## What this task involves
Reproduce everything in the material from the line containing "Screen dimensions: 772x1171" down to the line containing "click(x=157, y=335)", both ends included, and shift each coordinate in the answers by adding 135 to it. Leave the pictures out.

## The records
——————
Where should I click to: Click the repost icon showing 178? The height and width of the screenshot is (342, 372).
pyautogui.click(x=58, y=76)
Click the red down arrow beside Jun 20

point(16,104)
——————
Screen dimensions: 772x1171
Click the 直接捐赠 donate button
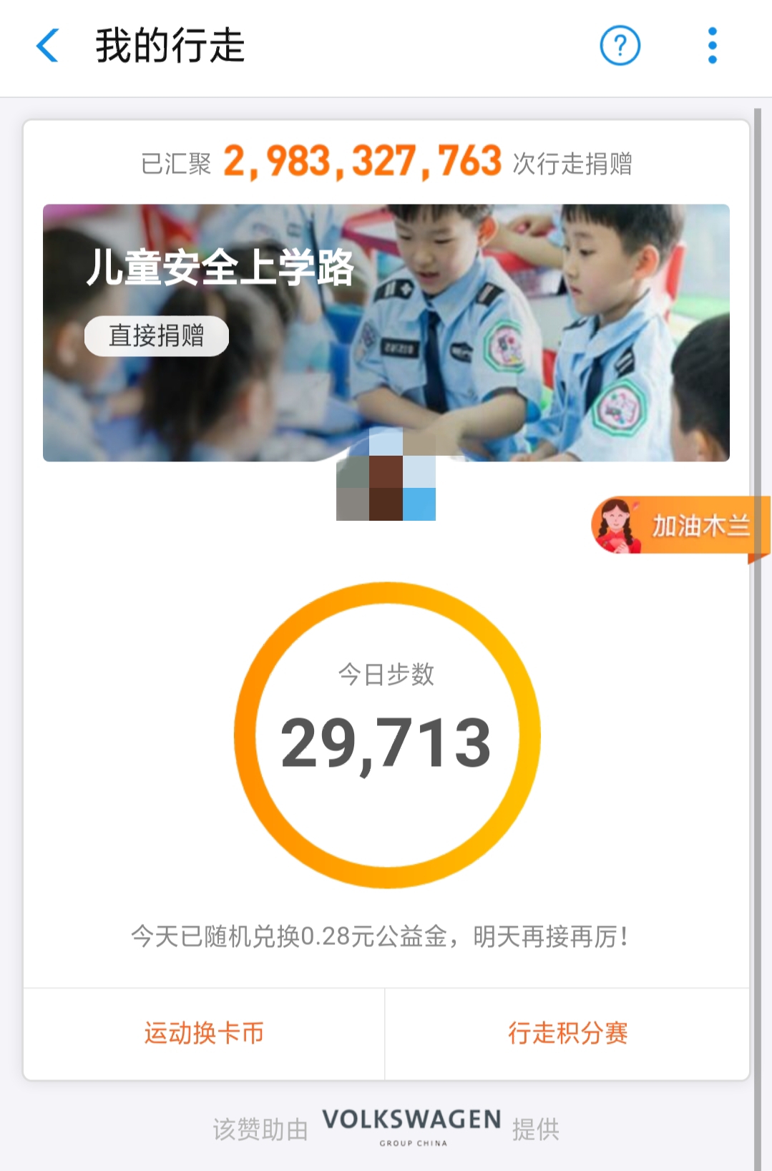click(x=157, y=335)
——————
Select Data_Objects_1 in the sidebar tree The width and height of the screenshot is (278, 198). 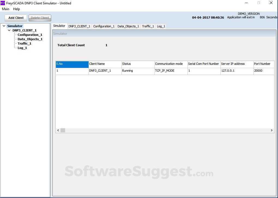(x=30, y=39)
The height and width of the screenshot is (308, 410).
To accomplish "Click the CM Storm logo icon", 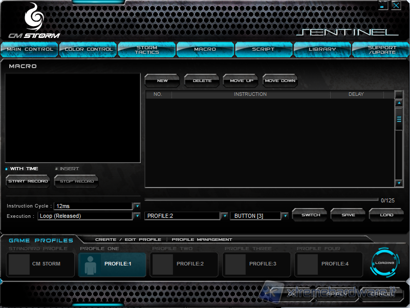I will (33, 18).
——————
## Exercise result
Screen dimensions: 772x1171
Click the 直接捐赠 donate button
click(x=292, y=470)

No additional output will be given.